After Ellison, I made different choices about how I engaged the racially integrated environment of high school. I made different choices about the roles I maintained in the racially segregated environment outside of high school. I no longer wanted to be silent or indifferent or powerless.
It was an unfamiliar response to literature, but the power of the book’s insights was too overwhelming for me to ignore: “It is sometimes advantageous to be unseen, although it is most often rather wearing on the nerves.”

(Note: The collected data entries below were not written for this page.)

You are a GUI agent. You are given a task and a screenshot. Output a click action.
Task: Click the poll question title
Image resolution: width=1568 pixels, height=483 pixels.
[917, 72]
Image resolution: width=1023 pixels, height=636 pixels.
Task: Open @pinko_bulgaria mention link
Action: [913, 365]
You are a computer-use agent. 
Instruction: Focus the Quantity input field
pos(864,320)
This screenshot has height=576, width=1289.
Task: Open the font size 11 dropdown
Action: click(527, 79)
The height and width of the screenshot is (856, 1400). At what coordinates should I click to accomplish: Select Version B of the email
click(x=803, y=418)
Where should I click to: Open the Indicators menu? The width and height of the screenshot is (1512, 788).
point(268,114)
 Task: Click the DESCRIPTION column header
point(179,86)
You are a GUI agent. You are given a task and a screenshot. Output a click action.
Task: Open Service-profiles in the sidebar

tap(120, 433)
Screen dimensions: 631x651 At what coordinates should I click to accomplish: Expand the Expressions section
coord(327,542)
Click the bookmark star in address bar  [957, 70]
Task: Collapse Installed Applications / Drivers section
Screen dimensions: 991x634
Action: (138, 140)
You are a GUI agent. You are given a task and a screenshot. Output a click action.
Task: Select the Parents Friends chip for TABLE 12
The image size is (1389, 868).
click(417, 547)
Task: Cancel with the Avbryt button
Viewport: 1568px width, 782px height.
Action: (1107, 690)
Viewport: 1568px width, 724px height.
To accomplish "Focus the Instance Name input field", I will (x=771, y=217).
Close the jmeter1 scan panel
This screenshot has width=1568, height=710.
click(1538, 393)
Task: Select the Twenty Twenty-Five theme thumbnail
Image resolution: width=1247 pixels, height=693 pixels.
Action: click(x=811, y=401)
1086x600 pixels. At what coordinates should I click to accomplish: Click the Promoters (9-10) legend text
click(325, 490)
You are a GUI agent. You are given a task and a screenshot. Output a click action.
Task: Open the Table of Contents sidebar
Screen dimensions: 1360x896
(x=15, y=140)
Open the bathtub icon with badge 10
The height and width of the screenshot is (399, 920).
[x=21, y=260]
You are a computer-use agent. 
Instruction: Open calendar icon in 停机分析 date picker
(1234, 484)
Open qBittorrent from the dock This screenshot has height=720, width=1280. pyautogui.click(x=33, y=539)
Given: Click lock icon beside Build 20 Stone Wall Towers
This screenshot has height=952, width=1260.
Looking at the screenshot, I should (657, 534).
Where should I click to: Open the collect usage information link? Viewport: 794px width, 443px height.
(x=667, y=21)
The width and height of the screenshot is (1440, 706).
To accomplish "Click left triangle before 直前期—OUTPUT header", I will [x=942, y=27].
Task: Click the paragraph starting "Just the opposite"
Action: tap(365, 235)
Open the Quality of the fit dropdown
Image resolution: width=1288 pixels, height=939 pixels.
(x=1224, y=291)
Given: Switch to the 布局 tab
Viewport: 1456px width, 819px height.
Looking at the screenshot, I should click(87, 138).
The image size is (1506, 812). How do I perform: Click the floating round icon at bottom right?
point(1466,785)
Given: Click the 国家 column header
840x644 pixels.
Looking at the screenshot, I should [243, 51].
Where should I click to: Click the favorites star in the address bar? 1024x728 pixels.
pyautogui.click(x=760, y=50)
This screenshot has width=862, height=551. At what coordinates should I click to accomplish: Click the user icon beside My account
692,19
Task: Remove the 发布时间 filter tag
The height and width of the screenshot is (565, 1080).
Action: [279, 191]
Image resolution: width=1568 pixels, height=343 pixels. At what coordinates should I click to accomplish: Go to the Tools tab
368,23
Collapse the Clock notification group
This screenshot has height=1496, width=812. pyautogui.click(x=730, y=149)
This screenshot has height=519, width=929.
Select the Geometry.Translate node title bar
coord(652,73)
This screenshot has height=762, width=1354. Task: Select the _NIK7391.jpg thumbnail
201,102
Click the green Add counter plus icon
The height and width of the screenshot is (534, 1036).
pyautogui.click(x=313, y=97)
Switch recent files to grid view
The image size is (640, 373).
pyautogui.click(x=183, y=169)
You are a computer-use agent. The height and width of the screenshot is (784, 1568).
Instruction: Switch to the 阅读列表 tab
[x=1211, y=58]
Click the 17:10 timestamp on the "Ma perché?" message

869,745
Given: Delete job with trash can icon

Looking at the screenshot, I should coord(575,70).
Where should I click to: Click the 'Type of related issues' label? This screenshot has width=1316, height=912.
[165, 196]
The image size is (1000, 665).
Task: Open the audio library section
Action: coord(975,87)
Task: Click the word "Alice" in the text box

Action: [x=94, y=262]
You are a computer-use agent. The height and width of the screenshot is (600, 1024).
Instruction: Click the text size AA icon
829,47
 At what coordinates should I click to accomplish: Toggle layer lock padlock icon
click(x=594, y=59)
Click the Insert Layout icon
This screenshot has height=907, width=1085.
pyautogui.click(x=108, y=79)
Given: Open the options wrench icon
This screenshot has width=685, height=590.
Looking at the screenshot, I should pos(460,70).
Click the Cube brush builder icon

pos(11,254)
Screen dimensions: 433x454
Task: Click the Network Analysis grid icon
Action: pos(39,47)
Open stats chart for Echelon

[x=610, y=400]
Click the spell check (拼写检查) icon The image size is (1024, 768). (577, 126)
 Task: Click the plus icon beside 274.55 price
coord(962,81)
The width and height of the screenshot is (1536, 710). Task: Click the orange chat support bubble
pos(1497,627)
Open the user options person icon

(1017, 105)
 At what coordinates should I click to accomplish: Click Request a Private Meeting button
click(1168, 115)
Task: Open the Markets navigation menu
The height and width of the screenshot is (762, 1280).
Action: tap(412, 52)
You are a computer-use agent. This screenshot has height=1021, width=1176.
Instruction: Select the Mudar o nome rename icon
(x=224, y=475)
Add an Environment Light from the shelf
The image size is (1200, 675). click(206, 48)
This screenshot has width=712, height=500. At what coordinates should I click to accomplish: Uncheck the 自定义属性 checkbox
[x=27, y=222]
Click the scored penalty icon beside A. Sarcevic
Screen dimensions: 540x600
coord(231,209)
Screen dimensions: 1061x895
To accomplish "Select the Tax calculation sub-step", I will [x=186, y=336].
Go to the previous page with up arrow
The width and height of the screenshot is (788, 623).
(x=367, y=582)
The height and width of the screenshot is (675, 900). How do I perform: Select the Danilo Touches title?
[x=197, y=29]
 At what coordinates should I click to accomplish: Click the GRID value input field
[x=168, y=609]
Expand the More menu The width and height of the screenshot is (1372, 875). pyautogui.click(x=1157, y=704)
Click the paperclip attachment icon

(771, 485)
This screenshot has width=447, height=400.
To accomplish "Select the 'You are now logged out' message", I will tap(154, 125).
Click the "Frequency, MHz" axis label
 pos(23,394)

Finding something personal and revelatory in literature changed the way I read. It made me search out narratives more earnestly and eagerly. It would be years later — as a college sophomore reading Dostoyevsky’s “The Brothers Karamazov” — before I found anything as influential. I still search for books that have that power: Toni Morrison’s “Beloved,” Marilynne Robinson’s “Gilead” or Taylor Branch’s trilogy about the civil rights movement. But after “Invisible Man,” I knew it existed; this place where words, narrative and language can get you close to truth and the powers that truth can activate.
Ellison taught me that sometimes a book can disrupt the relationship you have to the world around you and force you to demand more, seek more, expect more, experience more that is essential and important to what truly matters.
“So, why do I write, torturing myself to put it down? Because in spite of myself I’ve learned some things,” Ellison wrote. “Without the possibility of action, all knowledge comes to one labeled ‘file and forget,’ and I can neither file nor forget. Nor will certain ideas forget me; they keep filing away at my lethargy, my complacency.”
Stevenson will appear at the Festival of Books on April 19. He is the executive director of the Equal Justice Initiative in Montgomery, Ala., a professor of law at the New York University School of Law and the author of “Just Mercy: A Story of Justice and Redemption.”